=== STATED TASK ===
Please copy the records below word for word, starting at their first line and ending with the line that contains "click(421, 53)", including both of those lines.

=== INPUT DATA ===
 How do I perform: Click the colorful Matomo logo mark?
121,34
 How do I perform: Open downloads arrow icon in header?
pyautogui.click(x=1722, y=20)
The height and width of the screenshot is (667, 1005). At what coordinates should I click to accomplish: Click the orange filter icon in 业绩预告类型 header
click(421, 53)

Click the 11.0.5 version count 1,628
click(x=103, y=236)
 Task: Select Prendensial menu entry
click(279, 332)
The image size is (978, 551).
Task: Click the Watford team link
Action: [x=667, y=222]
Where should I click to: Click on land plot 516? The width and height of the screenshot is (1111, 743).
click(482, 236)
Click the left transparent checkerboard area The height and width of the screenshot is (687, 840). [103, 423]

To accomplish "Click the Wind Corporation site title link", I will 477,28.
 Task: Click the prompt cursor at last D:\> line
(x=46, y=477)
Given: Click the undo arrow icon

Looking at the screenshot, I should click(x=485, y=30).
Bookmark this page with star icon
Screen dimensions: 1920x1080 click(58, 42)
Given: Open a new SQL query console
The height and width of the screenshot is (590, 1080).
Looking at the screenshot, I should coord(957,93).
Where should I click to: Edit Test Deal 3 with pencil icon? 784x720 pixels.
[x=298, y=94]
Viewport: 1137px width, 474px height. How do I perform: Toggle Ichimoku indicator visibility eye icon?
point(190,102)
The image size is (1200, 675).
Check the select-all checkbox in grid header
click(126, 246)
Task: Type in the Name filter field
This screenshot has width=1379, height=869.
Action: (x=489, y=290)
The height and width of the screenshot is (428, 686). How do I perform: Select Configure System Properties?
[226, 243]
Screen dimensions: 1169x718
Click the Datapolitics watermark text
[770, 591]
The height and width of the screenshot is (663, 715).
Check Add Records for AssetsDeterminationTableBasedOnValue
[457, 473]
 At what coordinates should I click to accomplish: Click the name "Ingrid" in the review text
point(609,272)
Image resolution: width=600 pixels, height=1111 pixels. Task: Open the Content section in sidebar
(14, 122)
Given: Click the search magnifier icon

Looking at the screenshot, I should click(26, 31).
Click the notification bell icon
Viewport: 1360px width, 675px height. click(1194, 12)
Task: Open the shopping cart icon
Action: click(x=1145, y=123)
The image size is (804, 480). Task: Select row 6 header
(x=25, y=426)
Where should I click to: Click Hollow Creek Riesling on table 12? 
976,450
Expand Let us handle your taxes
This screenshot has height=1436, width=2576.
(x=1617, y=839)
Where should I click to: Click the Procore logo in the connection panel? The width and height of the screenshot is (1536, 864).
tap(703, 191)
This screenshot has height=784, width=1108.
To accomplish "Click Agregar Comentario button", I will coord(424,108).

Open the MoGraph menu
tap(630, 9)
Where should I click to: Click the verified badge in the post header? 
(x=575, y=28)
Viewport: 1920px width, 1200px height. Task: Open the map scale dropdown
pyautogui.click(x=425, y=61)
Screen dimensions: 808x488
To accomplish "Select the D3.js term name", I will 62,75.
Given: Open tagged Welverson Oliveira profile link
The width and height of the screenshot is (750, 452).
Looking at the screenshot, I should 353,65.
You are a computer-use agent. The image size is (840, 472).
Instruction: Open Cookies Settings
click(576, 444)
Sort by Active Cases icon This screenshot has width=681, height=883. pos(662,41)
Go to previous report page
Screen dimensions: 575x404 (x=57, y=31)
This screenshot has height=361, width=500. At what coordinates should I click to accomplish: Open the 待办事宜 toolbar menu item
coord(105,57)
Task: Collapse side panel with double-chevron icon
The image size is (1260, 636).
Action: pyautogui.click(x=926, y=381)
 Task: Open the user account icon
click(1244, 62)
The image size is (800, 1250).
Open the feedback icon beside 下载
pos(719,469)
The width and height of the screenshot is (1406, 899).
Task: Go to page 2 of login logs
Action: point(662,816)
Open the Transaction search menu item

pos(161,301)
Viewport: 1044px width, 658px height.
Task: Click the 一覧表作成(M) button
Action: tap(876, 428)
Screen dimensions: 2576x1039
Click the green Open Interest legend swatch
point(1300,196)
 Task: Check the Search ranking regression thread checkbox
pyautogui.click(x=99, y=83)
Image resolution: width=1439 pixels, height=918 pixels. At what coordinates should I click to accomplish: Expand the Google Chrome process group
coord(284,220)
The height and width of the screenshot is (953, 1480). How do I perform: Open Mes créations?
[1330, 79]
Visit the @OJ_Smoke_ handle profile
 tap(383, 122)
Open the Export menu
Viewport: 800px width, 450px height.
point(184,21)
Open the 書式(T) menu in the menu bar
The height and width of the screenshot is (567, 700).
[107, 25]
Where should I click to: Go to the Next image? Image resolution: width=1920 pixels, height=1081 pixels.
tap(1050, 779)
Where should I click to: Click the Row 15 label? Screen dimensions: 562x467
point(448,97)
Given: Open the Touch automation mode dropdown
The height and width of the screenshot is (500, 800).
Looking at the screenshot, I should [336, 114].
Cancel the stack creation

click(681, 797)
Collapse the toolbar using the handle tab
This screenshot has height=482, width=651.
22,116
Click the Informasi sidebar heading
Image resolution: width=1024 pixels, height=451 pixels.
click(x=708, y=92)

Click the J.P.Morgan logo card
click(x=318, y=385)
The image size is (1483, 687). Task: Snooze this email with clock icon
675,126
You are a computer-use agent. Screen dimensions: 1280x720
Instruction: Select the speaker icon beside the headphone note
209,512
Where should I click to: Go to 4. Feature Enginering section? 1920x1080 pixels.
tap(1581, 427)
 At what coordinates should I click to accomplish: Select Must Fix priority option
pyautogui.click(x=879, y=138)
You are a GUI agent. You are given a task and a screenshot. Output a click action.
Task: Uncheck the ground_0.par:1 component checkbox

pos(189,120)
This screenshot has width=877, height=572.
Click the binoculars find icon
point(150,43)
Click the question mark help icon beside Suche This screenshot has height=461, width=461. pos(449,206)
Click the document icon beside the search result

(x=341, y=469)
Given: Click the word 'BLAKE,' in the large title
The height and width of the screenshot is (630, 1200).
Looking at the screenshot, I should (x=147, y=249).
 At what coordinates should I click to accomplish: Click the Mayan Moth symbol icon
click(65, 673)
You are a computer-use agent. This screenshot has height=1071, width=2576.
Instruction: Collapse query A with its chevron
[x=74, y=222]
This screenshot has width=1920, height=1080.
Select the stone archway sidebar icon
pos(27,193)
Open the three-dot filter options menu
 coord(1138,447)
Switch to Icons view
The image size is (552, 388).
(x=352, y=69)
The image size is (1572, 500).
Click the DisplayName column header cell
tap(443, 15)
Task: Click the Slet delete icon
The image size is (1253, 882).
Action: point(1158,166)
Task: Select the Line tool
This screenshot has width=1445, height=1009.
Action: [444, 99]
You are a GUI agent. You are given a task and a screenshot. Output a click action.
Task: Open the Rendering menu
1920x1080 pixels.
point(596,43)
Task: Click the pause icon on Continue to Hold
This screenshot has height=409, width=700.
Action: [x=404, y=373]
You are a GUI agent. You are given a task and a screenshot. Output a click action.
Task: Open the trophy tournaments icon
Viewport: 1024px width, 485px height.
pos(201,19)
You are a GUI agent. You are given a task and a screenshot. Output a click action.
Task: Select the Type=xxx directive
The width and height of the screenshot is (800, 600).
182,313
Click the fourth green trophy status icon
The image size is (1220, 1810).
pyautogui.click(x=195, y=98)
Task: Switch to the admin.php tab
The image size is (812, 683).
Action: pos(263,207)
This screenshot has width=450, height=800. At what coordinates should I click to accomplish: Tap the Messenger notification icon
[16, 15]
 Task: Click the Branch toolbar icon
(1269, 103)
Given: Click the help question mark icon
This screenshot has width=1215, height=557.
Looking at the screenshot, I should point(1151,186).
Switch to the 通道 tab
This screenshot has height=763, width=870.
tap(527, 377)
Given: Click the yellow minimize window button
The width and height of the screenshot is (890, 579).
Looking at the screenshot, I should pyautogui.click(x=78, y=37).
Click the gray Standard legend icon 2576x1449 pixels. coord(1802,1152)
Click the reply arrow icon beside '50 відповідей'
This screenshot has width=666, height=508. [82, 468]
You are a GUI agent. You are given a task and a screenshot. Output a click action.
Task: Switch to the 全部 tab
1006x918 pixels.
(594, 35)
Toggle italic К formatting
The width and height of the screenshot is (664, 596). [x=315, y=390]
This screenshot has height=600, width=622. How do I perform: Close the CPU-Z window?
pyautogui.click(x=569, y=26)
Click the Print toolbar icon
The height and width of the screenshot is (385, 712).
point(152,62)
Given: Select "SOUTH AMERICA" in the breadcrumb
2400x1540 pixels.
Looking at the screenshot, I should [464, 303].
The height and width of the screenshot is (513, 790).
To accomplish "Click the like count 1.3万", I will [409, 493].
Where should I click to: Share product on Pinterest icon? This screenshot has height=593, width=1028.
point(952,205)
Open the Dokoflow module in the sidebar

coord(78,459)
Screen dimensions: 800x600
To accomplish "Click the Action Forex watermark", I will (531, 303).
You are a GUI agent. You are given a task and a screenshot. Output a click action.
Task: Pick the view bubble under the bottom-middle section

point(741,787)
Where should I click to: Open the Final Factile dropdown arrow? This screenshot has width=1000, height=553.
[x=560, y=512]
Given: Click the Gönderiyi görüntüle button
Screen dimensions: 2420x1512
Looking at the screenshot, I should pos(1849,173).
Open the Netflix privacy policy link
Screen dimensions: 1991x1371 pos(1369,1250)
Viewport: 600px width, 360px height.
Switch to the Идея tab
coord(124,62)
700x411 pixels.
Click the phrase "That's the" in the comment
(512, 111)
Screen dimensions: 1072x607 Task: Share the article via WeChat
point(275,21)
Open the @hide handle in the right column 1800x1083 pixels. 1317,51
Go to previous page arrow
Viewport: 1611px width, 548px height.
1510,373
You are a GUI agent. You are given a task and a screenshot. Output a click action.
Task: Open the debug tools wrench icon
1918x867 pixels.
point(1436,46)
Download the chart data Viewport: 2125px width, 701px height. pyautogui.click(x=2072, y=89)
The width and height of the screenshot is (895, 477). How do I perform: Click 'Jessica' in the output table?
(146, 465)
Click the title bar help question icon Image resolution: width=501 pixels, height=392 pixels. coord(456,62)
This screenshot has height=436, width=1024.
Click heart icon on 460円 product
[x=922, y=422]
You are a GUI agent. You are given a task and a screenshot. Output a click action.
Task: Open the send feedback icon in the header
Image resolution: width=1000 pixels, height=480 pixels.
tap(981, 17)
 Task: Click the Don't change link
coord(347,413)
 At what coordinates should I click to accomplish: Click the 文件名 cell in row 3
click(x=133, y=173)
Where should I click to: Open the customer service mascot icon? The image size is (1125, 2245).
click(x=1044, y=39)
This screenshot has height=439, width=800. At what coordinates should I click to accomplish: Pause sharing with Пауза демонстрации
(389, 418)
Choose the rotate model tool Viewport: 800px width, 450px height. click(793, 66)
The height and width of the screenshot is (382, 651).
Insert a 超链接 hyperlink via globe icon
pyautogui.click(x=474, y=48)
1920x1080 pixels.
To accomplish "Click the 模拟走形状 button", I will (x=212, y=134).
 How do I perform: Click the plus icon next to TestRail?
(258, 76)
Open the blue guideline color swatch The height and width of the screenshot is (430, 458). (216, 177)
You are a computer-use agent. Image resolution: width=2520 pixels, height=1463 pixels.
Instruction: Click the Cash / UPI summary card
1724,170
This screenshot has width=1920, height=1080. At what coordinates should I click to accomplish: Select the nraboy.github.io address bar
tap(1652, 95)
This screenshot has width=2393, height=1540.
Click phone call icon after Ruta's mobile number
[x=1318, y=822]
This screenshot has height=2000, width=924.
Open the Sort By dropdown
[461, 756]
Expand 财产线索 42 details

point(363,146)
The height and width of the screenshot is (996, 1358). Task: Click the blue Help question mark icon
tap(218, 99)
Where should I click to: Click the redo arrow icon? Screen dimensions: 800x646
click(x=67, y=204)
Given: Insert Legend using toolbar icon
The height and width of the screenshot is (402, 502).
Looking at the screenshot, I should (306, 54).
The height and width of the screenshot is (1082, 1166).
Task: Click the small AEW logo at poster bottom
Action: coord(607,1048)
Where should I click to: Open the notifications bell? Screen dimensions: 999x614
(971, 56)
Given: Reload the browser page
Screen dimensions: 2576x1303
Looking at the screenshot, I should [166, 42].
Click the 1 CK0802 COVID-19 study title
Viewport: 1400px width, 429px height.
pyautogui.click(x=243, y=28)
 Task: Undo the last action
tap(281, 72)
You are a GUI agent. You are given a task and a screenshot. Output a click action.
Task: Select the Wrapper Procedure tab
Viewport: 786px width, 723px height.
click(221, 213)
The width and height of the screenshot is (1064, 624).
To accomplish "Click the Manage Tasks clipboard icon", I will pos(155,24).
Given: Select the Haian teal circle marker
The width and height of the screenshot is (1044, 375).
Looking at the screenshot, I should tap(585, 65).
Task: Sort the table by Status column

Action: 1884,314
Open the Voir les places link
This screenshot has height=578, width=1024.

=== THE SOLUTION ===
 How do I perform: Click the colorful Matomo logo mark?
121,34
 How do I perform: Open downloads arrow icon in header?
pyautogui.click(x=1722, y=20)
The height and width of the screenshot is (667, 1005). At what coordinates should I click to accomplish: Click the orange filter icon in 业绩预告类型 header
click(421, 53)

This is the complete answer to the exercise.